▶ **WHAT THE TASK REQUIRES**
Copy each line of the following data that contains "target".

Saved data entries
▽
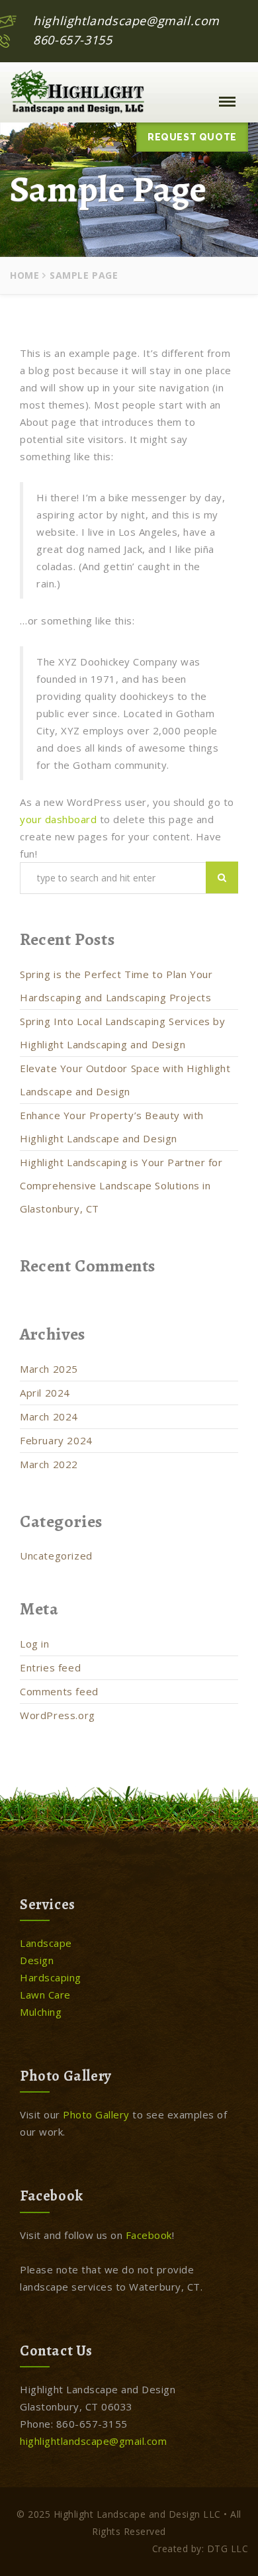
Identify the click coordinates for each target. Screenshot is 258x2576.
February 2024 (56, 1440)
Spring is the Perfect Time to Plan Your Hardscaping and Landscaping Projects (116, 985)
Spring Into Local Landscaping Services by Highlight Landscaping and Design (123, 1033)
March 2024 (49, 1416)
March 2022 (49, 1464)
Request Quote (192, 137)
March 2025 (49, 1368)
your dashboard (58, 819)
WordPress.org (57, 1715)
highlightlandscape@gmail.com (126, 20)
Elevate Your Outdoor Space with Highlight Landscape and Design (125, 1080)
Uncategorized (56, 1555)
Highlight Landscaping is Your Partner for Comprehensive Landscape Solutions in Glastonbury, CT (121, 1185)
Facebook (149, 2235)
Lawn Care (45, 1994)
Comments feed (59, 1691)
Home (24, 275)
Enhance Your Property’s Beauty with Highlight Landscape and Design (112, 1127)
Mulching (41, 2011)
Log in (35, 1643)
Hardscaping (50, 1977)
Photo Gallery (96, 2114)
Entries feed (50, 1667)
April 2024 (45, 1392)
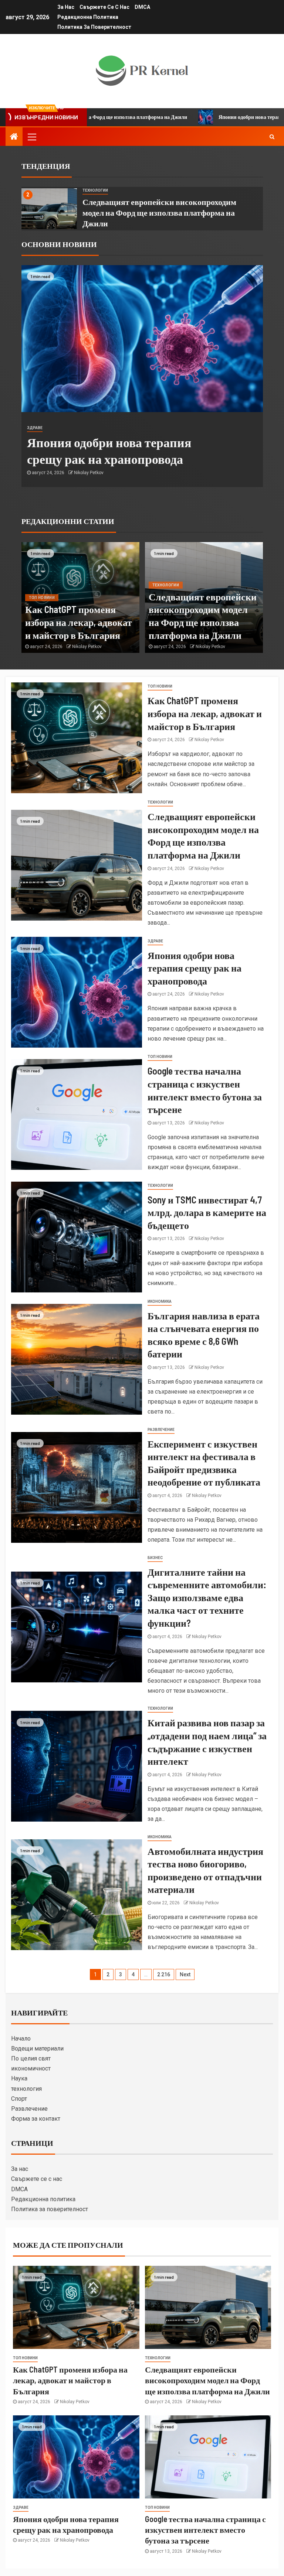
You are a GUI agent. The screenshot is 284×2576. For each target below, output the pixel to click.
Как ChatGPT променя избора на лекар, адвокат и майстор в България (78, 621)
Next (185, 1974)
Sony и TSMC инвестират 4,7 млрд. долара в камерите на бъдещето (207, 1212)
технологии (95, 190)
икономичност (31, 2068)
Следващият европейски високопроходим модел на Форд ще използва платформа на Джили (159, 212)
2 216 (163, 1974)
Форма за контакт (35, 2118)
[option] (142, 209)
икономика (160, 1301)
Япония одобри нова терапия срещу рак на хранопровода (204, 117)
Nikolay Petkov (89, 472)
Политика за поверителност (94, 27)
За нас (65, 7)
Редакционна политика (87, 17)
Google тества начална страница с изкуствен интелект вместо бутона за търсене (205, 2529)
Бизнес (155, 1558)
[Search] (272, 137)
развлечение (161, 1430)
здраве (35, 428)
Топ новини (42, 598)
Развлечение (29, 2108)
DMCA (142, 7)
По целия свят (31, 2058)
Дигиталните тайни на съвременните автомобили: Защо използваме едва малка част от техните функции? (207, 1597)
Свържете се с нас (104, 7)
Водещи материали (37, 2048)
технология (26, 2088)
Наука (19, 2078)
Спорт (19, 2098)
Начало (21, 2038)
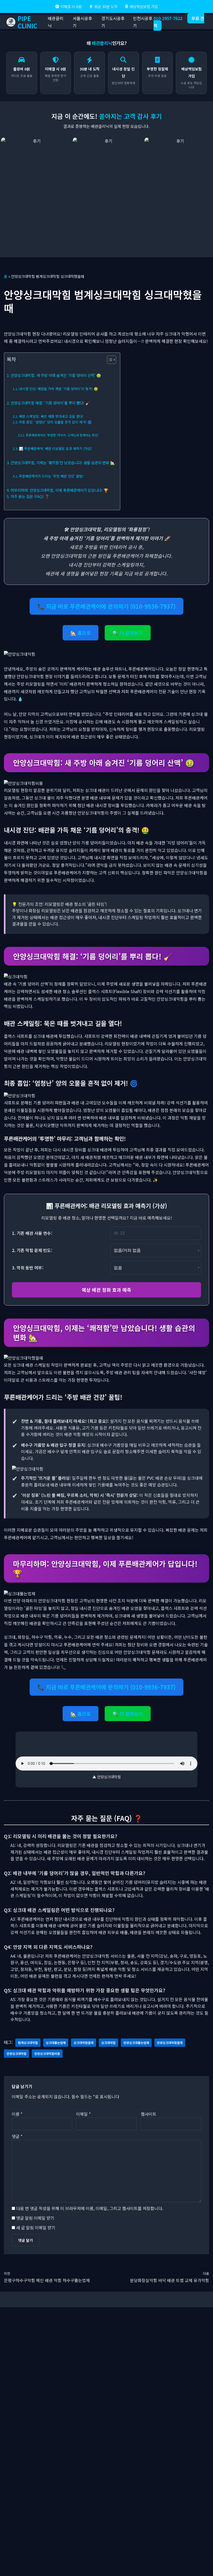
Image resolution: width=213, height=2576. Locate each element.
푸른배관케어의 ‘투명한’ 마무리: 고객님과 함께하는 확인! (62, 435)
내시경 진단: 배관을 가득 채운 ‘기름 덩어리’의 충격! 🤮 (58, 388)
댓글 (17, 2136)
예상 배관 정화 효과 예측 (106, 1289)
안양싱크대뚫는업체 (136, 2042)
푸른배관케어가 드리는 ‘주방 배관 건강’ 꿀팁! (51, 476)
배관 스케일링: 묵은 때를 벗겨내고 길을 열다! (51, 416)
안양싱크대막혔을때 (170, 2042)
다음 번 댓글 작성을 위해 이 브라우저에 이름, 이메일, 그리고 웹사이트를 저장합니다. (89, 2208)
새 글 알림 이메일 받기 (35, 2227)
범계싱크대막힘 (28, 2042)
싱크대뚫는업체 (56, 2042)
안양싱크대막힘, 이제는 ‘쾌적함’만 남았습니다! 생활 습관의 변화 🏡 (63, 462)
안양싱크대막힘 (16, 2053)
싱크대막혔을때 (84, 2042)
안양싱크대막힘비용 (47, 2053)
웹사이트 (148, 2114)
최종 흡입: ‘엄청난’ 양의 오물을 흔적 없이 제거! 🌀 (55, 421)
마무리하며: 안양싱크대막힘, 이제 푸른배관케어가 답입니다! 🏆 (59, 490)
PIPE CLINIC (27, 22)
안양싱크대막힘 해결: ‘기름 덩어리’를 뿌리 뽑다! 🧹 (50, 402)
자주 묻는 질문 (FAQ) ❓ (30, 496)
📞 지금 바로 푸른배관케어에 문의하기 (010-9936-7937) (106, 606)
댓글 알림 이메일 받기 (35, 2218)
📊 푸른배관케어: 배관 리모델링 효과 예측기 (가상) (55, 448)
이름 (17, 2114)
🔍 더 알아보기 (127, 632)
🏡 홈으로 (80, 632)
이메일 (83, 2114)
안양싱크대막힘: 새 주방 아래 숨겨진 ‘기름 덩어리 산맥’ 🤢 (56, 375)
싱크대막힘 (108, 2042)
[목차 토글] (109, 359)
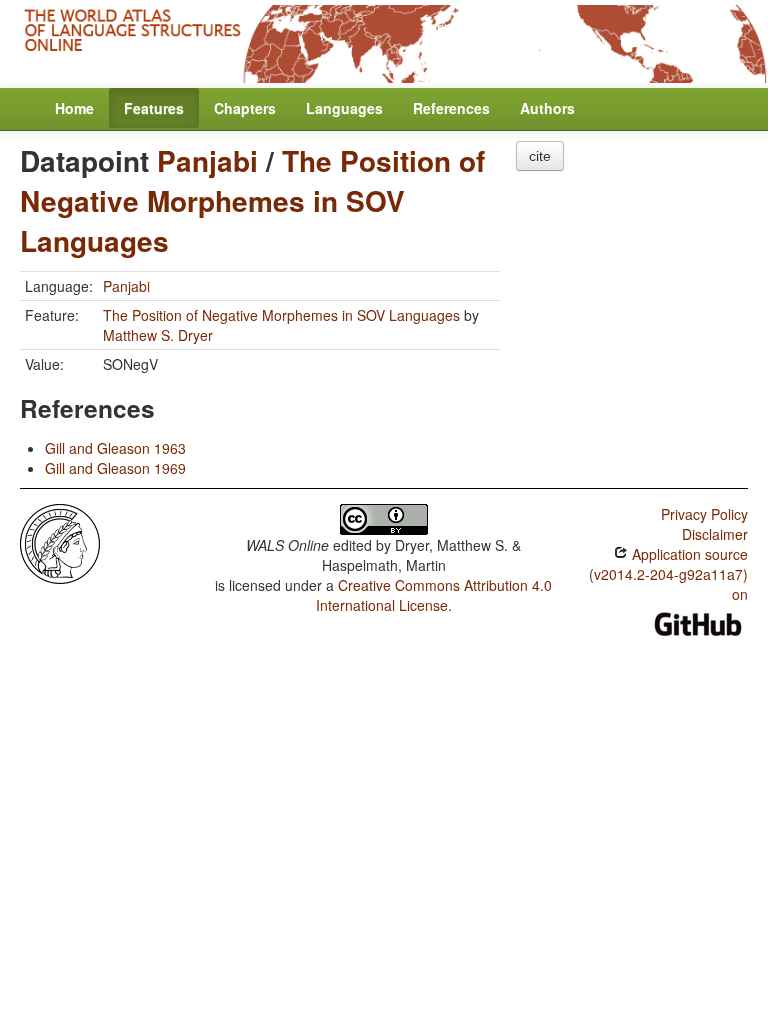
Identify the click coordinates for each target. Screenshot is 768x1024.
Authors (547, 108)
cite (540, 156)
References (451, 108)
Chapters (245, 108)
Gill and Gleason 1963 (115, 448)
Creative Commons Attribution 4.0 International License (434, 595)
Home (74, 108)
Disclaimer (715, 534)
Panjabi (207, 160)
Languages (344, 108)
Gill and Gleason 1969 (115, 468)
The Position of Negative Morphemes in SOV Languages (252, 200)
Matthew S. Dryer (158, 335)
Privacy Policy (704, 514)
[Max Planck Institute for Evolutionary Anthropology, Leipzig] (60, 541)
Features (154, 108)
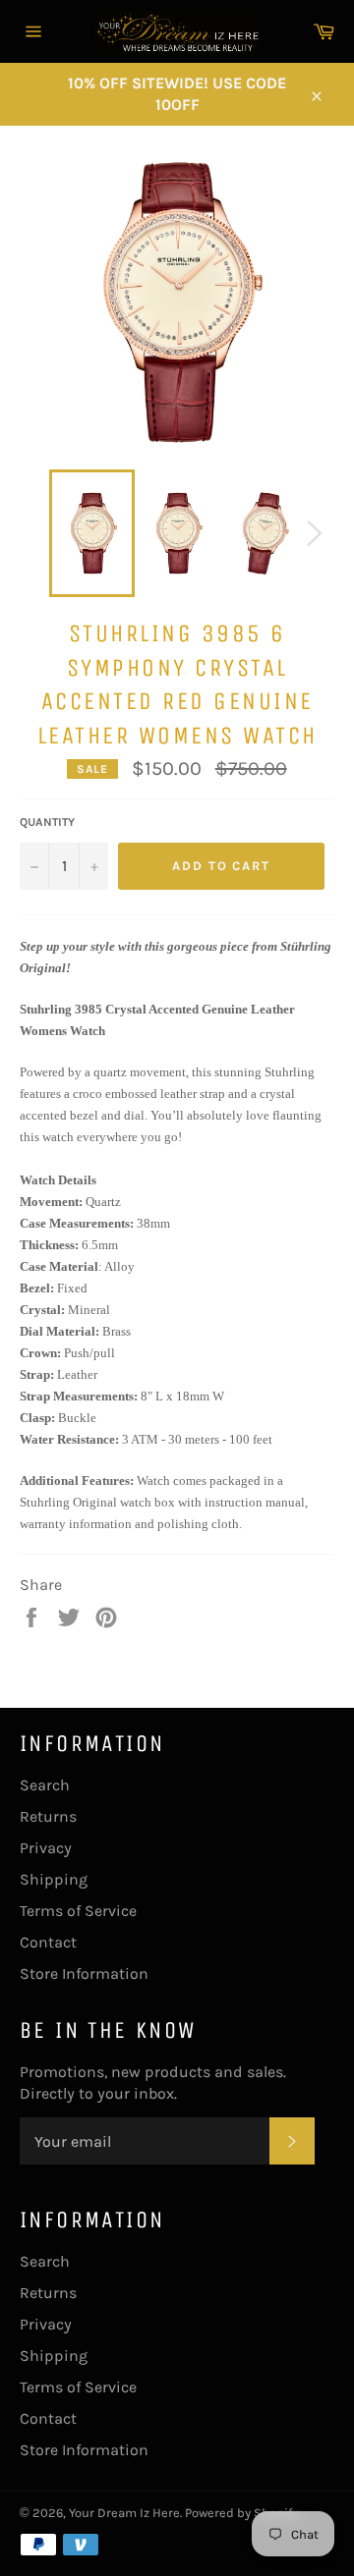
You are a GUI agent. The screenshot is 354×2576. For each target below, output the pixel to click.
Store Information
△
▶ **TASK ANSWER**
Identify the click coordinates for each target. Screenshot is 258x2576.
You are a GUI agent. The screenshot is 284×2576. For each target below, output the pixel to click.
Identify the click coordinates for each target. Screenshot is 768x1024.
You are a GUI agent. The screenshot is 354×2576. For each target below, output the pixel to click.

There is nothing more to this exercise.